Crise de gota + DRC (ClCr < 30) → Corticoide sistêmico (evitar AINE e Colchicina).
Em pacientes com doença renal crônica avançada (TFG < 30 mL/min), os corticoides são a primeira linha para gota aguda devido à toxicidade renal de AINEs e colchicina.
O manejo da artrite gotosa aguda visa a redução rápida da inflamação e da dor. As três opções clássicas são AINEs, colchicina e corticoides. No entanto, o perfil de comorbidades do paciente dita a escolha. O paciente do caso apresenta Doença Renal Crônica estágio 4 (TFG 30 mL/min) e hipertensão, o que torna os AINEs perigosos e a colchicina de alto risco. A prednisona (ou outros corticoides como triancinolona intra-articular ou ACTH) surge como a alternativa mais segura e eficaz. A dose típica é de 30-35 mg/dia por 5 dias. Vale ressaltar que o uso de diuréticos tiazídicos (como a hidroclorotiazida que o paciente usa) é um fator de risco conhecido para hiperuricemia e crises de gota, devendo ser reavaliado no manejo crônico.
Os anti-inflamatórios não esteroidais (AINEs) inibem a síntese de prostaglandinas, que são essenciais para manter a vasodilatação da arteríola aferente renal. Em pacientes com Doença Renal Crônica (DRC), essa inibição pode levar a uma queda aguda da taxa de filtração glomerular, retenção de sódio e água, hipercalemia e progressão da lesão renal. Portanto, são contraindicados em pacientes com TFG < 30-60 mL/min.
A colchicina tem excreção renal significativa.
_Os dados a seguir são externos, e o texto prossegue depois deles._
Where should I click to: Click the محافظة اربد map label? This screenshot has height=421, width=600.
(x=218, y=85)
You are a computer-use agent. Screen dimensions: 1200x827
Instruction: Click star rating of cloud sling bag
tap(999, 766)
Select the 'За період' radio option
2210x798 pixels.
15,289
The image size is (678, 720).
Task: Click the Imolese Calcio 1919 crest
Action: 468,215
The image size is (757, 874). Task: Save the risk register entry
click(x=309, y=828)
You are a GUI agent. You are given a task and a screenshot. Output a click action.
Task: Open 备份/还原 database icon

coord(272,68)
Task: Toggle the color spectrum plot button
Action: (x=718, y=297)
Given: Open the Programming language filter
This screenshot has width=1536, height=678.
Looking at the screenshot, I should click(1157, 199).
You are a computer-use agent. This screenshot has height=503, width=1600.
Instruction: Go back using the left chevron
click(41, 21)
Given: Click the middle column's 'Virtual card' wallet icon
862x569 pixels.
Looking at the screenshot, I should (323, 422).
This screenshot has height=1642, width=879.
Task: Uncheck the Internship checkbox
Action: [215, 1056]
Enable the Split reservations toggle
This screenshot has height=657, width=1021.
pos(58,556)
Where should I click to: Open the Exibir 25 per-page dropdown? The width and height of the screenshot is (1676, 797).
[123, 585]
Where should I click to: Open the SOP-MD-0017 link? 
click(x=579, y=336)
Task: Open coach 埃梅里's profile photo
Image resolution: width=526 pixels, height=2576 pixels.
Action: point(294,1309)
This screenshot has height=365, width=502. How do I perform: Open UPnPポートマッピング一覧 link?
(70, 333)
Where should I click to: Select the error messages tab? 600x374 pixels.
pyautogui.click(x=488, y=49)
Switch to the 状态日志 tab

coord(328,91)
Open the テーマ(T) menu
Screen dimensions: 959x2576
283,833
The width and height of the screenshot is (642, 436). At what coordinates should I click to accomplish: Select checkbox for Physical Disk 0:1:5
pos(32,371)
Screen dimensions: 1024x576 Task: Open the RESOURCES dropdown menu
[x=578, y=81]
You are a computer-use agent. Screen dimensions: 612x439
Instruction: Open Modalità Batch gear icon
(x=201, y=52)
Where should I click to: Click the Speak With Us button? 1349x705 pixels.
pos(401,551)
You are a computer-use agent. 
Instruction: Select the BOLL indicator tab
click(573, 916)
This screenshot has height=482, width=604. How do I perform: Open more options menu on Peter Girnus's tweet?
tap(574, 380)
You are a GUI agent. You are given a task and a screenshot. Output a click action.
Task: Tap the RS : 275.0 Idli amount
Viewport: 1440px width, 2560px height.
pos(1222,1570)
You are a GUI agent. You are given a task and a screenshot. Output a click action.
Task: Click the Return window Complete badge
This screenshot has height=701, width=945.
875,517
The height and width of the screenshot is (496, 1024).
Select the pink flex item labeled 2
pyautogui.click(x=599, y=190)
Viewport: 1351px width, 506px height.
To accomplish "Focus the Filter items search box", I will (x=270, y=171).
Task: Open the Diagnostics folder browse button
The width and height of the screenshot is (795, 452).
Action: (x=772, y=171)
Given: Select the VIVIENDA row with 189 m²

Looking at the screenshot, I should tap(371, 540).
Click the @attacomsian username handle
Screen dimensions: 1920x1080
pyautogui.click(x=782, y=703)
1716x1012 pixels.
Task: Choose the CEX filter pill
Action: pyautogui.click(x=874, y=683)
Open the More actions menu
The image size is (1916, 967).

Em pacientes com TFG reduzida, o fármaco se acumula, aumentando o risco de toxicidade grave, que inclui neuropatia, miopatia e supressão da medula óssea. Embora possa ser usada em doses muito reduzidas em DRC leve a moderada, ela é geralmente evitada ou usada com extrema cautela em pacientes com TFG < 30 mL/min, tornando o corticoide uma opção mais segura.
Tradicionalmente, recomenda-se não iniciar o alopurinol durante uma crise aguda, pois a queda brusca dos níveis de ácido úrico pode mobilizar cristais dos tecidos e prolongar ou piorar a inflamação articular. O alopurinol é uma terapia de manutenção (redutora de urato) e deve ser iniciado após a resolução da crise, sob cobertura profilática. Se o paciente já usava alopurinol antes da crise, ele deve ser mantido na mesma dose.